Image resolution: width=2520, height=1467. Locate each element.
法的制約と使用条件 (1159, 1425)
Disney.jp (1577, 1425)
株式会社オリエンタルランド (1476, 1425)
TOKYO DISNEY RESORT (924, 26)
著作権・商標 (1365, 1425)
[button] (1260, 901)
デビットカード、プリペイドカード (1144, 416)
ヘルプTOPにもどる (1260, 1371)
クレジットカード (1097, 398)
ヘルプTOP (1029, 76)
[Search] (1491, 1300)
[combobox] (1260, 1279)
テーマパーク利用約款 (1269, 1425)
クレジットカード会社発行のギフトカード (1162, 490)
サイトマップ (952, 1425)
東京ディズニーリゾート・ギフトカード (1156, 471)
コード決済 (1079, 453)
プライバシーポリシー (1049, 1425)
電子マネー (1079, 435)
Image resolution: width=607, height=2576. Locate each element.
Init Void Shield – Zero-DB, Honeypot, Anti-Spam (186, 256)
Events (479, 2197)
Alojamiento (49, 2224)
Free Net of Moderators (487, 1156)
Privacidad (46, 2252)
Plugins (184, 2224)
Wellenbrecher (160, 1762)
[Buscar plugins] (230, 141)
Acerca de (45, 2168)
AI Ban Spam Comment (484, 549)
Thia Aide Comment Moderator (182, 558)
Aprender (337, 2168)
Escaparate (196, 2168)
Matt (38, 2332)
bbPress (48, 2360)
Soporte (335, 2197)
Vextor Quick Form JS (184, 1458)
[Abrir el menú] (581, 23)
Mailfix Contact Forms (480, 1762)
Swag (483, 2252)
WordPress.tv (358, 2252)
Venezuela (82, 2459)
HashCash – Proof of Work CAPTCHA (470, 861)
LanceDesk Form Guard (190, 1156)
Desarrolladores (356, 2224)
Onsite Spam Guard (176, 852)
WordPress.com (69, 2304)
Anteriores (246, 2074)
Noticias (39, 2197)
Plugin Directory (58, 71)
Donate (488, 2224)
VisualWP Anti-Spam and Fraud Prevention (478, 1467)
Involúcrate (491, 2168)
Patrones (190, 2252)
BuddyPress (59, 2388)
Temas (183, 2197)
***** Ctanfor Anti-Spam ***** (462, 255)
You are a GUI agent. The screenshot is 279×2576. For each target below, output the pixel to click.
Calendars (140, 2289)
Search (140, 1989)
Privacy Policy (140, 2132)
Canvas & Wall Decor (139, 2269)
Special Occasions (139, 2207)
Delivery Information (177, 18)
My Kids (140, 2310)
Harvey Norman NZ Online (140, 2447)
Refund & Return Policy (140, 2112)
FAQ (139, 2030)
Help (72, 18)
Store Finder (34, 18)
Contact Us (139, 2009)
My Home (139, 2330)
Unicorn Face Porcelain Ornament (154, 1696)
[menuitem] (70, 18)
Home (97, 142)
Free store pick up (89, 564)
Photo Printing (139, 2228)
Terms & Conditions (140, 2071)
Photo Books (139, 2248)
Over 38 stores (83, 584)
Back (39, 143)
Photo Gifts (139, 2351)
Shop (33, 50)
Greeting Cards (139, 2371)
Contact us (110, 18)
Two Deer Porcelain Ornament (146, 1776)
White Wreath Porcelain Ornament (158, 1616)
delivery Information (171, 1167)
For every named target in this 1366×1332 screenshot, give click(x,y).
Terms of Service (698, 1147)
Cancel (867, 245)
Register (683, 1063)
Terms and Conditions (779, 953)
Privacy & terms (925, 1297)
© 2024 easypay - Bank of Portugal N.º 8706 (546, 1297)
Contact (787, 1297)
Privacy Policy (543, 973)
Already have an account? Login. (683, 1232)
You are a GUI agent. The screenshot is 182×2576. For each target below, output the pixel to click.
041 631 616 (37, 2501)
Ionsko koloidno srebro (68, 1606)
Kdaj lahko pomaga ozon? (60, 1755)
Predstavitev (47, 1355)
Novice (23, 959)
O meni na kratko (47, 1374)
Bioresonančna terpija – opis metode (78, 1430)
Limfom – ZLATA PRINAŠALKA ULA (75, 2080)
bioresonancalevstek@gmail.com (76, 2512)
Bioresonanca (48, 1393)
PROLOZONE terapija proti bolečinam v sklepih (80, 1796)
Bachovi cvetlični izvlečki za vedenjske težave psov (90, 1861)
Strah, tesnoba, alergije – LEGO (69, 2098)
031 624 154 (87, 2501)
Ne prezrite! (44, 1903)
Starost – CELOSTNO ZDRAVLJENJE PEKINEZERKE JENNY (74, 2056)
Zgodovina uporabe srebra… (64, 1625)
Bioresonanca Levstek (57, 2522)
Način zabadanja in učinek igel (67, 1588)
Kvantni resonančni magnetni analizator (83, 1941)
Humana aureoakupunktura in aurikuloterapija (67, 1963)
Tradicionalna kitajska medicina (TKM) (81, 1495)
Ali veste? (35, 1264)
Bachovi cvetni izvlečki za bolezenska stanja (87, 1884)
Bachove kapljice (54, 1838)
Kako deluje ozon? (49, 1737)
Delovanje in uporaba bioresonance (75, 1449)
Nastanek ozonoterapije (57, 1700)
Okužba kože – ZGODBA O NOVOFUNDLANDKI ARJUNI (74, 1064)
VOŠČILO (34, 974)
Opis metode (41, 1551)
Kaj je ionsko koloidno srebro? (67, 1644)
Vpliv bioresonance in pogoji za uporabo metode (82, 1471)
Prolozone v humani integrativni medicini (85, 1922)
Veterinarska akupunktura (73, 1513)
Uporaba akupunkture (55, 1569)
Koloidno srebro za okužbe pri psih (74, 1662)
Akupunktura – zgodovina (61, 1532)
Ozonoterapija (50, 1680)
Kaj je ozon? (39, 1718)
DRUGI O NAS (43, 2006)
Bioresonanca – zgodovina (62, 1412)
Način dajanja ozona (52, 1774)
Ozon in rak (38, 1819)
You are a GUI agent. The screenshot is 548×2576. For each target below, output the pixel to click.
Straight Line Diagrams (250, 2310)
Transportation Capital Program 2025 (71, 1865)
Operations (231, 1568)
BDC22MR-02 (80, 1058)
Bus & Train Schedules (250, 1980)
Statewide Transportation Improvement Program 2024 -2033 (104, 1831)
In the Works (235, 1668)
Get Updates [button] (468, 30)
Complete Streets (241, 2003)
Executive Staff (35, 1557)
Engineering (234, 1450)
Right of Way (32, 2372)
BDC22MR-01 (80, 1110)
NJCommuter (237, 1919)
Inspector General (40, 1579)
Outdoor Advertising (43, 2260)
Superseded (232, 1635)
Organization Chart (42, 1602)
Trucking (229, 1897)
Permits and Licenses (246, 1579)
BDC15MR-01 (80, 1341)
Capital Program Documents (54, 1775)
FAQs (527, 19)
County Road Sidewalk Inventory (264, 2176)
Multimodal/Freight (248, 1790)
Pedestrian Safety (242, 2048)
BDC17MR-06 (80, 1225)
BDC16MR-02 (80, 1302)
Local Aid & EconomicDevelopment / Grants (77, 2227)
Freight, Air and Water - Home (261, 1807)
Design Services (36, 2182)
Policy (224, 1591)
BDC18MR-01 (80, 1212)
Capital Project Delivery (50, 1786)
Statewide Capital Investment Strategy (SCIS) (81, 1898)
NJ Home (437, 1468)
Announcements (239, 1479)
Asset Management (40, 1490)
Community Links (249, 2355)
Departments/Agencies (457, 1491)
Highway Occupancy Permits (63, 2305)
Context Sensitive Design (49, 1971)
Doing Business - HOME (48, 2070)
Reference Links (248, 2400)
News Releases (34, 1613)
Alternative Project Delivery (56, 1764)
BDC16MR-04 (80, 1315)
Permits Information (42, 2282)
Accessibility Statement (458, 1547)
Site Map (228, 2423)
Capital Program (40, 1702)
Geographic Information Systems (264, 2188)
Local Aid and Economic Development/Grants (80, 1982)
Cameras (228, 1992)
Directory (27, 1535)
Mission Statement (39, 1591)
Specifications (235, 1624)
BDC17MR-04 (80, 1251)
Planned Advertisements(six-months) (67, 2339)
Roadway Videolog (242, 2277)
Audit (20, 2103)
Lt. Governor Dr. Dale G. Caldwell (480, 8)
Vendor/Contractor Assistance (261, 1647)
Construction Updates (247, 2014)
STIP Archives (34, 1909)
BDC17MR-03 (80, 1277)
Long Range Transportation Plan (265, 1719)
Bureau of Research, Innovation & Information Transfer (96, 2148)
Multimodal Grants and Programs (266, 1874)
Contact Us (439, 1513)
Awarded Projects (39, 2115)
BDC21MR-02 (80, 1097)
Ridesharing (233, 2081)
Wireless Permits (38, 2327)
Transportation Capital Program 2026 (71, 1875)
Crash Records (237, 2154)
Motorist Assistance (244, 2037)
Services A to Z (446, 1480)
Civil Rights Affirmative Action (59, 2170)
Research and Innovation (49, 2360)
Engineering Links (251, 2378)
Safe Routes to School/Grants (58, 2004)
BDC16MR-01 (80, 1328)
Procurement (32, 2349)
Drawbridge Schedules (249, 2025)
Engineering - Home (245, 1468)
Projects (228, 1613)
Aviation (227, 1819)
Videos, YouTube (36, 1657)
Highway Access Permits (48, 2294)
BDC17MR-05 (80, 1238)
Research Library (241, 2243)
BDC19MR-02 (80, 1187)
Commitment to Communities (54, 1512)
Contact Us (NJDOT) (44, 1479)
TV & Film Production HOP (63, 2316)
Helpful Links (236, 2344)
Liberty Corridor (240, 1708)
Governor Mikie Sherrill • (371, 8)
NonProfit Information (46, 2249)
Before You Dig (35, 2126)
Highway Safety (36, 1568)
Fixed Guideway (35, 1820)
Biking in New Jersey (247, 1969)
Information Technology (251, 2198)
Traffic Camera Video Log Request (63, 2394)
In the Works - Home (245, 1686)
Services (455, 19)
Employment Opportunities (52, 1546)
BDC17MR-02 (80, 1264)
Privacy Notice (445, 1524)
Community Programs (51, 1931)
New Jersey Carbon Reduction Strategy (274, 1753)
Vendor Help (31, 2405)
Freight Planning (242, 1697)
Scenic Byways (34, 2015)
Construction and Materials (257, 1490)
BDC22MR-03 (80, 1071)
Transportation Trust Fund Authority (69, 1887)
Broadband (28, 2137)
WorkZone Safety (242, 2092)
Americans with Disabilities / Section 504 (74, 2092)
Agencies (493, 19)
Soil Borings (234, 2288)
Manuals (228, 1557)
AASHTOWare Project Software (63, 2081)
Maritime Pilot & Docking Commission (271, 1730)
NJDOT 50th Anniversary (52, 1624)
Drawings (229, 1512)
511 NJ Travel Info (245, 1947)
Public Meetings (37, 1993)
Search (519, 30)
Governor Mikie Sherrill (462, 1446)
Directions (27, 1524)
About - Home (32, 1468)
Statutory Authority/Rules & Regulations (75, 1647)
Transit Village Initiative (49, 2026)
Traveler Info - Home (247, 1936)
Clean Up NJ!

◆ ◆ ◆

WORK REQUIRED →
The required answer is the exact run of lines above starting at the line with "NJCommuter (237, 1919)" and ending at the line with "Directory (27, 1535)", with both ends present.

REPLY →
NJCommuter (237, 1919)
Inspector General (40, 1579)
Outdoor Advertising (43, 2260)
Superseded (232, 1635)
Organization Chart (42, 1602)
Trucking (229, 1897)
Permits and Licenses (246, 1579)
BDC15MR-01 (80, 1341)
Capital Program Documents (54, 1775)
FAQs (527, 19)
County Road Sidewalk Inventory (264, 2176)
Multimodal/Freight (248, 1790)
Pedestrian Safety (242, 2048)
BDC17MR-06 (80, 1225)
BDC16MR-02 (80, 1302)
Local Aid & EconomicDevelopment / Grants (77, 2227)
Freight, Air and Water - Home (261, 1807)
Design Services (36, 2182)
Policy (224, 1591)
BDC18MR-01 (80, 1212)
Capital Project Delivery (50, 1786)
Statewide Capital Investment Strategy (SCIS) (81, 1898)
NJ Home (437, 1468)
Announcements (239, 1479)
Asset Management (40, 1490)
Community Links (249, 2355)
Departments/Agencies (457, 1491)
Highway Occupancy Permits (63, 2305)
Context Sensitive Design (49, 1971)
Doing Business - HOME (48, 2070)
Reference Links (248, 2400)
News Releases (34, 1613)
Alternative Project Delivery (56, 1764)
BDC16MR-04 (80, 1315)
Permits Information (42, 2282)
Accessibility Statement (458, 1547)
Site Map (228, 2423)
Capital Program (40, 1702)
Geographic Information Systems (264, 2188)
Local Aid and Economic Development/Grants (80, 1982)
Cameras (228, 1992)
Directory (27, 1535)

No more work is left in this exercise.